O MM. Juízo a quo julgou improcedente o pedido, condenando a autora ao pagamento de
custas, despesas processuais e honorários advocatícios fixados em R$1.000,00, com as
ressalvas do benefício da gratuidade judiciária concedida.
A autora apela, pleiteando a reforma parcial da r. sentença,requerendo a concessão de
aposentadoria por idade.
Sem contrarrazões, subiram os autos.
É o relatório.
PODER JUDICIÁRIOTribunal Regional Federal da 3ª Região10ª Turma
APELAÇÃO CÍVEL (198) Nº5555701-85.2019.4.03.9999
RELATOR:Gab. 34 - DES. FED. BAPTISTA PEREIRA
APELANTE: SONIA MARIA FORNAGIERI
Advogado do(a) APELANTE: CLERIO FALEIROS DE LIMA - SP150556-A
APELADO: INSTITUTO NACIONAL DO SEGURO SOCIAL - INSS
OUTROS PARTICIPANTES:
V O T O
O benefício de aposentadoria por idade está previsto no Art. 48, da Lei nº 8.213/91, que dispõe:
"Art. 48. A aposentadoria por idade será devida ao segurado que, cumprida a carência exigida
nesta Lei, completar 65 (sessenta e cinco) anos de idade, se homem, e 60 (sessenta), se
mulher.
§ 1º Os limites fixados no caput são reduzidos para sessenta e cinqüenta e cinco anos no caso
de trabalhadores rurais, respectivamente homens e mulheres, referidos na alínea a do inciso I,
na alínea g do inciso V e nos incisos VI e VII do art. 11.

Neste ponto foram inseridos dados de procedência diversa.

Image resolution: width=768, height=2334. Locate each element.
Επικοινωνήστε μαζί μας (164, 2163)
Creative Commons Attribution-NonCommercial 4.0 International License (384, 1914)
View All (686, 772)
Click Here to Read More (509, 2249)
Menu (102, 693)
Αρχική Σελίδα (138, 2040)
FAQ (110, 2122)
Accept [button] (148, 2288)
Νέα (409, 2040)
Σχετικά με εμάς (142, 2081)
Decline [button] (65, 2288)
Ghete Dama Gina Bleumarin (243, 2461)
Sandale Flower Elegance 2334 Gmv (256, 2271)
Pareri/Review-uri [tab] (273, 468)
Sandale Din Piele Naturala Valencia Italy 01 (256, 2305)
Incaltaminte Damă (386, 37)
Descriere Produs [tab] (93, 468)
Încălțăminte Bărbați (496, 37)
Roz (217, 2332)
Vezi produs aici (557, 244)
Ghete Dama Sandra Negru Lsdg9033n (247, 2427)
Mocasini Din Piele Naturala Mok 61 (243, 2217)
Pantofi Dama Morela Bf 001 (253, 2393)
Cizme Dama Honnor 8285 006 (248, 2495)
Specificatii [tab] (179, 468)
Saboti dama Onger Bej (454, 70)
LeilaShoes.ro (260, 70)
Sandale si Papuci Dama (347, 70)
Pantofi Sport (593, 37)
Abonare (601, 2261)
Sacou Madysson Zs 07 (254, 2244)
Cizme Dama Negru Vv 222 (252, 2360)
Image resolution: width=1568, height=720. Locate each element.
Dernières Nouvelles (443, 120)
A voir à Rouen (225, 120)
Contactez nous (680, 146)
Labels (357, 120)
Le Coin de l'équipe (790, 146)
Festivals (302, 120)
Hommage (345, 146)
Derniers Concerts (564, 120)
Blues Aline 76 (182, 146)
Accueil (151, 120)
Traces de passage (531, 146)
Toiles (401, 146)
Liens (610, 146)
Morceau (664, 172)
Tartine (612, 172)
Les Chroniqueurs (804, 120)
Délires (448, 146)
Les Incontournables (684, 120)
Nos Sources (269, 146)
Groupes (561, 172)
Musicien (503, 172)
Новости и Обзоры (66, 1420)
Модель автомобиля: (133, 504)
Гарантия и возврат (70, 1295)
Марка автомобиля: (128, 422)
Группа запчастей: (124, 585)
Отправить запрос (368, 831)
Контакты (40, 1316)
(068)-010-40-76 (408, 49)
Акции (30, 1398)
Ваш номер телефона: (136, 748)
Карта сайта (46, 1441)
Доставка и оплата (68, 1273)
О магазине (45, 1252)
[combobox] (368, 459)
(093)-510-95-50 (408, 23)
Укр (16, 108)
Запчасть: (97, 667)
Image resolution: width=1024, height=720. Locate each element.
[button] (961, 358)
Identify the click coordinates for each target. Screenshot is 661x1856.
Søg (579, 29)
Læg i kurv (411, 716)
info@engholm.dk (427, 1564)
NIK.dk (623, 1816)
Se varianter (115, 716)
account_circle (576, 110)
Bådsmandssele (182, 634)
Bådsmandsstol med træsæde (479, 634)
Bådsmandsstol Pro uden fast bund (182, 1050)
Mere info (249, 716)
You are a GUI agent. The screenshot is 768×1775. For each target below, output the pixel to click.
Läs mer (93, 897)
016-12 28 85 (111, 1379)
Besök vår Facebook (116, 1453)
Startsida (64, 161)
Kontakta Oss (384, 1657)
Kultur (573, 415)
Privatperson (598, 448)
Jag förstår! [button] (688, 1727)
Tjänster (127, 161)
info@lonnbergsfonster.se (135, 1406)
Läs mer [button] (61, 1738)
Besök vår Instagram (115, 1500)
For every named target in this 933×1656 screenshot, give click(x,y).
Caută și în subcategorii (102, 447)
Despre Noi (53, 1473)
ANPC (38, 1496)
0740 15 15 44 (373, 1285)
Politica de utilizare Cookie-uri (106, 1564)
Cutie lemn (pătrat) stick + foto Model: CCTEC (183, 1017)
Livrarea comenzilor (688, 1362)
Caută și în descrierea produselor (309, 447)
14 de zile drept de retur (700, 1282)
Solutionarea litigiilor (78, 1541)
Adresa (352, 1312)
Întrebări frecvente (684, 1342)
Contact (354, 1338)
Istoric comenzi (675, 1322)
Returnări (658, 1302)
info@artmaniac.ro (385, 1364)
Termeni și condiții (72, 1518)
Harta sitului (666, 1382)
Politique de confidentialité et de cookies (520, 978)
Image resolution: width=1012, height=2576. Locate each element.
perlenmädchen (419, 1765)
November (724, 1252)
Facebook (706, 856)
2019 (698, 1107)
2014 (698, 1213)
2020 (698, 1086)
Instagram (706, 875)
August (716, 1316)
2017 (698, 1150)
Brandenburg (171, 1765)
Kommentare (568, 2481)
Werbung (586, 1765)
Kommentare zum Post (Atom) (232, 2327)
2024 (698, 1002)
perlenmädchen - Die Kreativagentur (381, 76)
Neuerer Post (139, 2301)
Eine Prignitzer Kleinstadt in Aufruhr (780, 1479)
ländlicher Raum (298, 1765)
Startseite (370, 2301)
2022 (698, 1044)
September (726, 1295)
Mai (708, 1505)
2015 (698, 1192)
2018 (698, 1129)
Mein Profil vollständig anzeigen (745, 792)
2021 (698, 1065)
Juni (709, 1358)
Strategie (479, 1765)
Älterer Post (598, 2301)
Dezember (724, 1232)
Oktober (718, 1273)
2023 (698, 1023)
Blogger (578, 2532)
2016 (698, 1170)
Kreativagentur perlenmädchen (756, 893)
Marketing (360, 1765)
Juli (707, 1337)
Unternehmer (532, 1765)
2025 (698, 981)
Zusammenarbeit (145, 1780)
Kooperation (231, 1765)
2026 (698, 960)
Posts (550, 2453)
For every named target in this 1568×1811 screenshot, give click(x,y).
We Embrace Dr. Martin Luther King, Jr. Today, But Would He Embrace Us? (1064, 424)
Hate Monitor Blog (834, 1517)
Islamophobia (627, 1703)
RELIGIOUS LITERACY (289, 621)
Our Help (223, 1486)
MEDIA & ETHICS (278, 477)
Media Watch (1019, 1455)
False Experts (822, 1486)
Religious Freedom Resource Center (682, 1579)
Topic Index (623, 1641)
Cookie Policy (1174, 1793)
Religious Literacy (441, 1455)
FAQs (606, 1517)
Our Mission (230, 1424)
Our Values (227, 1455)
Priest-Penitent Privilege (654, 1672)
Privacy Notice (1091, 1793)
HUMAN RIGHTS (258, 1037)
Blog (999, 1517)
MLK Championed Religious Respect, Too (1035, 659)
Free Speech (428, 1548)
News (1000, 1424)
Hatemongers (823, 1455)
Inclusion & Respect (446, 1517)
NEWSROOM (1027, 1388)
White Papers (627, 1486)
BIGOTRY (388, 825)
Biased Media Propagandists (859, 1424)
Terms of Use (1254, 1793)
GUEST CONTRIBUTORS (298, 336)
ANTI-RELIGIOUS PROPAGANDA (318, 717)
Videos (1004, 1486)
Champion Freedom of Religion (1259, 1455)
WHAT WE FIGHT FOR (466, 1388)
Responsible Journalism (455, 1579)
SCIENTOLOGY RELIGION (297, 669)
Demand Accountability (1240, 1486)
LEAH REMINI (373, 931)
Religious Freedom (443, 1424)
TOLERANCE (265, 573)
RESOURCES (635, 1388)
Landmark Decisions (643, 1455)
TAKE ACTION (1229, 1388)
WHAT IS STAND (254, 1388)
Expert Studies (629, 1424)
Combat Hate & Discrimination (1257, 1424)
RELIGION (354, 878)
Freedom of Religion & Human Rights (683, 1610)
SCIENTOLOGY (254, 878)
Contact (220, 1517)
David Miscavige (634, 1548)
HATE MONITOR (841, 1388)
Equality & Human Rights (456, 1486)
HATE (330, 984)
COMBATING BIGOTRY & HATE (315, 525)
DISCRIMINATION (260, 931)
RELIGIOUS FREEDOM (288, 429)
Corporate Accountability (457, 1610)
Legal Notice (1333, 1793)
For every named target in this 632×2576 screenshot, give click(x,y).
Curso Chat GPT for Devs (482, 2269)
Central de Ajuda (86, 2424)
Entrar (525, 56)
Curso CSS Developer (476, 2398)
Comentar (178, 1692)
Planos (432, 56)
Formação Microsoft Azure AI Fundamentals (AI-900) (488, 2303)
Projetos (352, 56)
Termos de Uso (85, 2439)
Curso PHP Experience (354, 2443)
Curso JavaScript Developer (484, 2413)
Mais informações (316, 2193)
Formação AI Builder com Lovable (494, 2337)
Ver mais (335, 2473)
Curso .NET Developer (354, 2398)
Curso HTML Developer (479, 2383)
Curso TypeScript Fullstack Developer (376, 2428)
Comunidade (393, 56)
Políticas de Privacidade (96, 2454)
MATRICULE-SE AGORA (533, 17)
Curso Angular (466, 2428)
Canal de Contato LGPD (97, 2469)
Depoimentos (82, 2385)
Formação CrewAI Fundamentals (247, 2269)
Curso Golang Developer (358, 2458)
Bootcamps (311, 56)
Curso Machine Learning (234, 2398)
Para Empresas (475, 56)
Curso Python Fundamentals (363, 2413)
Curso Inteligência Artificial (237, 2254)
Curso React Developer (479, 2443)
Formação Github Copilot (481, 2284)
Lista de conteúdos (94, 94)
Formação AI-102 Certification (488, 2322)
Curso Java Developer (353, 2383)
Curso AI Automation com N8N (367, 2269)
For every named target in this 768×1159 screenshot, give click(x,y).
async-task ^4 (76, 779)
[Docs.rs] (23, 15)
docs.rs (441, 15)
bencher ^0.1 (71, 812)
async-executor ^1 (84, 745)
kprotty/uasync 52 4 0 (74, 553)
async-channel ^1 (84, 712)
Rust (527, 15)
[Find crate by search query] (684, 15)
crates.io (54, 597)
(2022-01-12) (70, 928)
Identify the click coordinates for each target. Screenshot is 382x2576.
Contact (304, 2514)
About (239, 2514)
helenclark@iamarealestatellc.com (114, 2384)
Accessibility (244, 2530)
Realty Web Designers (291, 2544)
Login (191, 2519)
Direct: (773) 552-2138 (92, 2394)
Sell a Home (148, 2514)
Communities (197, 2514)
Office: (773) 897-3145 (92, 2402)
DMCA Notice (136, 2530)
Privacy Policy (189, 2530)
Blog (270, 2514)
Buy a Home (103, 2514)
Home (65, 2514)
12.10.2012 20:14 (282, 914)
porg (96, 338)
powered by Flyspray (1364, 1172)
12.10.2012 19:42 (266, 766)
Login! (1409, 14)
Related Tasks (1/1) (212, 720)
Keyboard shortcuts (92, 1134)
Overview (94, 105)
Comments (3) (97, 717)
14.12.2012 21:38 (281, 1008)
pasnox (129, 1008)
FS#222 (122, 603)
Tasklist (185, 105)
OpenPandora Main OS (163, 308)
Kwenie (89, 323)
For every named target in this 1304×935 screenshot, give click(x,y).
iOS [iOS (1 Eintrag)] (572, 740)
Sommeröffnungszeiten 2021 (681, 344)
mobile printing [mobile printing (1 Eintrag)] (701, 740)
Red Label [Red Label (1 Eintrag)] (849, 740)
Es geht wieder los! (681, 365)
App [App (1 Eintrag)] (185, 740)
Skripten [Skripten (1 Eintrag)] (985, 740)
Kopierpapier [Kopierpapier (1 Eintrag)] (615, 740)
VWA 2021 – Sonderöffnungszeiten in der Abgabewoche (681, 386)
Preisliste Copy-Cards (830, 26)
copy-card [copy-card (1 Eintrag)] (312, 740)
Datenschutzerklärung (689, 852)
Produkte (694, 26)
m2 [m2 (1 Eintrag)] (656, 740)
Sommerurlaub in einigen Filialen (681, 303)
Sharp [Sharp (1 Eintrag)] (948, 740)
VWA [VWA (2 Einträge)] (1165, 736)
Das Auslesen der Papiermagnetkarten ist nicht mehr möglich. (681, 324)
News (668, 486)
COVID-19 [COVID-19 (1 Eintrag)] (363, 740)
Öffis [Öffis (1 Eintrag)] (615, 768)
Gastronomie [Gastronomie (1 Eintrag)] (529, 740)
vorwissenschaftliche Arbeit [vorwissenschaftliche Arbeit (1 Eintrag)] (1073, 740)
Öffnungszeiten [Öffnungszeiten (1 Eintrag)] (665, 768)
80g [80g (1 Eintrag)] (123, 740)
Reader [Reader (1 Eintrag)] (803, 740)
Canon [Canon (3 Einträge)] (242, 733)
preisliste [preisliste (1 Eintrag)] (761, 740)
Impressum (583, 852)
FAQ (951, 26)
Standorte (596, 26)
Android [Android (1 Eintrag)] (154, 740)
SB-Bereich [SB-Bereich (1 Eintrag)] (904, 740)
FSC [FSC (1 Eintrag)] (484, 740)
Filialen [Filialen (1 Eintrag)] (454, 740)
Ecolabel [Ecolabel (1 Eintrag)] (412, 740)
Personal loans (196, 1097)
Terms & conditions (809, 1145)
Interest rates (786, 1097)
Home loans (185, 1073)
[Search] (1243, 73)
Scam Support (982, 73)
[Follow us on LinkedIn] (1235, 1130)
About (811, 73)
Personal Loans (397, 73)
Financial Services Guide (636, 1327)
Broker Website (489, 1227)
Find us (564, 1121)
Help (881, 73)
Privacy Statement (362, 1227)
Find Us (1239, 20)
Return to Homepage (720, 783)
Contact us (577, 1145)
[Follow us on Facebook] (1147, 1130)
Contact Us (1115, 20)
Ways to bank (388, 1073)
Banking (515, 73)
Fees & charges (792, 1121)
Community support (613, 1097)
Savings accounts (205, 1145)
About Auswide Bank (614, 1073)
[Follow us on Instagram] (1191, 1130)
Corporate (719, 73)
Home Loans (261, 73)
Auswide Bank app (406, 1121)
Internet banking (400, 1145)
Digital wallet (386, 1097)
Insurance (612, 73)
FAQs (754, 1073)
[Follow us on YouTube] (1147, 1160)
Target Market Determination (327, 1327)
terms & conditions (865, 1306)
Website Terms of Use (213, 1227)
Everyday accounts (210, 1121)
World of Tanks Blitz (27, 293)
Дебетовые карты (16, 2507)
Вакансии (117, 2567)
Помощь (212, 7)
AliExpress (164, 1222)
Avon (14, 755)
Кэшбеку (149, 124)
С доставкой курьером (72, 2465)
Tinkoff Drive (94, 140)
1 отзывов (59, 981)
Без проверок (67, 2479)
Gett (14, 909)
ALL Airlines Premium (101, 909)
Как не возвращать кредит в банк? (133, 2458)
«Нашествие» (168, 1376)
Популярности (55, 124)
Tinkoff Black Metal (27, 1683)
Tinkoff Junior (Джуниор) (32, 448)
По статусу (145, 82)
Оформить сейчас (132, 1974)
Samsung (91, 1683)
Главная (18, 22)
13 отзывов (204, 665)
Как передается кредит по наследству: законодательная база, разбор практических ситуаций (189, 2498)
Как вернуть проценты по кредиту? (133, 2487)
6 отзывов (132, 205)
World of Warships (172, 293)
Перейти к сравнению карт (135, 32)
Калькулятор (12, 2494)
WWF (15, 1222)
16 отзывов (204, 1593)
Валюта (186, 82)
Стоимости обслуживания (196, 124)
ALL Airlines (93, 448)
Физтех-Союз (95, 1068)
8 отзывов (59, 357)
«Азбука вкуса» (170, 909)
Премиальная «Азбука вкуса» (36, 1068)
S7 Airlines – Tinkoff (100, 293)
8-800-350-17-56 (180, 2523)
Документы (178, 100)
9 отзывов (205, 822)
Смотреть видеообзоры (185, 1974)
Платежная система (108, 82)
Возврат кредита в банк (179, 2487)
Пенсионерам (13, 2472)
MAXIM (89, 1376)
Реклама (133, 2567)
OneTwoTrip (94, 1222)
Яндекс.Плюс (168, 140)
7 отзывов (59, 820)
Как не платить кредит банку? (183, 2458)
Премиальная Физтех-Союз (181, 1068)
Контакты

§ 2º Para os efeitos do disposto no § 1o deste artigo, o trabalhador rural deve comprovar o
efetivo exercício de atividade rural, ainda que de forma descontínua, no período imediatamente
anterior ao requerimento do benefício, por tempo igual ao número de meses de contribuição
correspondente à carência do benefício pretendido, computado o período a que se referem os
incisos III a VIII do § 9º do art. 11 desta Lei.
§ 3º Os trabalhadores rurais de que trata o § 1º deste artigo que não atendam ao disposto no §
2o deste artigo, mas que satisfaçam essa condição, se forem considerados períodos de
contribuição sob outras categorias do segurado, farão jus ao benefício ao completarem 65
(sessenta e cinco) anos de idade, se homem, e 60 (sessenta) anos, se mulher."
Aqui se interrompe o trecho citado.